RECORDS.
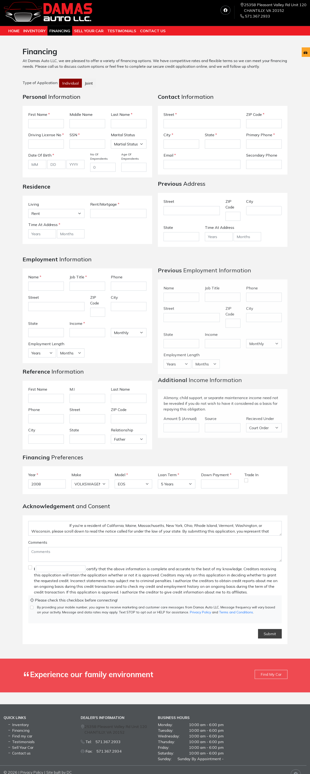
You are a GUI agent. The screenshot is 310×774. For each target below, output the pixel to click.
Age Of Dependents (130, 156)
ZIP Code (255, 114)
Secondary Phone (261, 155)
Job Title (78, 349)
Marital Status (123, 134)
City (168, 134)
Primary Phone (260, 134)
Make (76, 504)
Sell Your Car (88, 30)
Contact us (153, 30)
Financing (59, 30)
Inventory (34, 30)
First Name (39, 114)
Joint (89, 83)
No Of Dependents (99, 156)
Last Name (121, 114)
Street (170, 114)
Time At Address (43, 224)
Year (32, 504)
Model (120, 504)
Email (170, 155)
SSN (75, 134)
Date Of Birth (41, 155)
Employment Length (46, 415)
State (211, 134)
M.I (72, 444)
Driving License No (46, 134)
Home (13, 30)
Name (34, 349)
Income (76, 395)
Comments (37, 636)
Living (33, 204)
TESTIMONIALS (121, 30)
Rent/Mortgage (103, 204)
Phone (116, 349)
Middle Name (81, 114)
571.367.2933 (255, 16)
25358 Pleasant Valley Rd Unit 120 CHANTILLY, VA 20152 (275, 7)
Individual (70, 83)
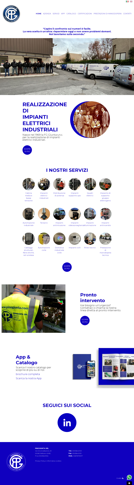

EXERCISE. Arrange every line of the listing above as a numbered list, omitting blank lines and leaving the pictures out.

SOLUTION TO THIS PROBLEM.
1. You are a GUI agent. The screenshot is 310×774. For each target below, output the pixel to click.
2. Age Of Dependents (130, 156)
3. ZIP Code (255, 114)
4. Secondary Phone (261, 155)
5. Job Title (78, 349)
6. Marital Status (123, 134)
7. City (168, 134)
8. Primary Phone (260, 134)
9. Make (76, 504)
10. Sell Your Car (88, 30)
11. Contact us (153, 30)
12. Financing (59, 30)
13. Inventory (34, 30)
14. First Name (39, 114)
15. Joint (89, 83)
16. No Of Dependents (99, 156)
17. Last Name (121, 114)
18. Street (170, 114)
19. Time At Address (43, 224)
20. Year (32, 504)
21. Model (120, 504)
22. Email (170, 155)
23. SSN (75, 134)
24. Date Of Birth (41, 155)
25. Employment Length (46, 415)
26. State (211, 134)
27. M.I (72, 444)
28. Driving License No (46, 134)
29. Home (13, 30)
30. Name (34, 349)
31. Income (76, 395)
32. Comments (37, 636)
33. Living (33, 204)
34. TESTIMONIALS (121, 30)
35. Rent/Mortgage (103, 204)
36. Phone (116, 349)
37. Middle Name (81, 114)
38. 571.367.2933 (255, 16)
39. 25358 Pleasant Valley Rd Unit 120 CHANTILLY, VA 20152 (275, 7)
40. Individual (70, 83)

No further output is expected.